Les Etats-Unis vont-ils perdre leur domination sur le système monétaire international ?
De nombreux observateurs et investisseurs pensent que le dollar pourrait perdre son statut de monnaie dominante et que la dette publique des Etats-Unis pourrait perdre son statut d’actif financier dominant dans le système monétaire international.
Aujourd’hui, 58 % des réserves de change des banques centrales sont investies en dollars, la part de marché du dollar dans les émissions obligataires internationales, dans les transactions sur le marché des changes et dans la facturation du commerce mondial est comprise, globalement, entre 45 % et 65 %, 64 % pour les dettes internationales, 45 % pour les transactions du marché des changes et 65 % pour le commerce hors intra zone euro. Le dollar est donc bien la devise dominante dans le système monétaire international. A titre de comparaison, l’euro ne représente que 19 % des réserves de change mondiales, 23 % de l’encours de dette internationale, 15 % des transactions de change ; le yen et le renminbi ont des poids beaucoup plus faibles (par exemple, dans les réserves de change, le poids du yen est de 7 % et celui du renminbi de 2 %).

■ ■ ■ ■ ■ ■ ■

- [Consigne 1]:
Relevez toutes les monnaies nommées dans l'article sur le système monétaire international.
- [Consigne 2]:
Poursuivez l'article sur la domination du dollar dans le système monétaire international après sa dernière phrase.

- [Données affichées]:

■ ■ ■ ■ ■ ■ ■

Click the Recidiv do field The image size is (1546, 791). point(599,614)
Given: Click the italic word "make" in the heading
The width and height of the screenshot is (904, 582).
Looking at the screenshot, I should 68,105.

■ ■ ■ ■ ■ ■ ■

- [Production attendue 1]:
le dollar, l'euro, le yen, le renminbi

- [Production attendue 2]:
Le marché de la dette publique des Etats-Unis (le marché des Treasuries) connaît, en moyenne, 900 milliards de dollars de transactions quotidiennes ; il y a en moyenne 4 000 milliards de dollars d’encours de repos sur les Treasuries ; l’encours de dette souveraine américaine est de 28 000 milliards de dollars, ce qui représente 35 % de l’encours total mondial de dettes souveraines (à titre de comparaison, la dette publique de l’Allemagne est de 2 800 milliards de dollars, celle de l’Italie de 3 100 milliards de dollars, celle de la France de 3 500 milliards de dollars et celle du Japon de 9 300 milliards de dollars). On voit que la dette publique des Etats-Unis joue aussi un rôle dominant dans le système monétaire et financier international.
«Il faudrait pour le moins une forte dégradation des finances publiques et des politiques économiques aux Etats-Unis pour que le dollar et la dette publique américaine perdent leur statut de référence.»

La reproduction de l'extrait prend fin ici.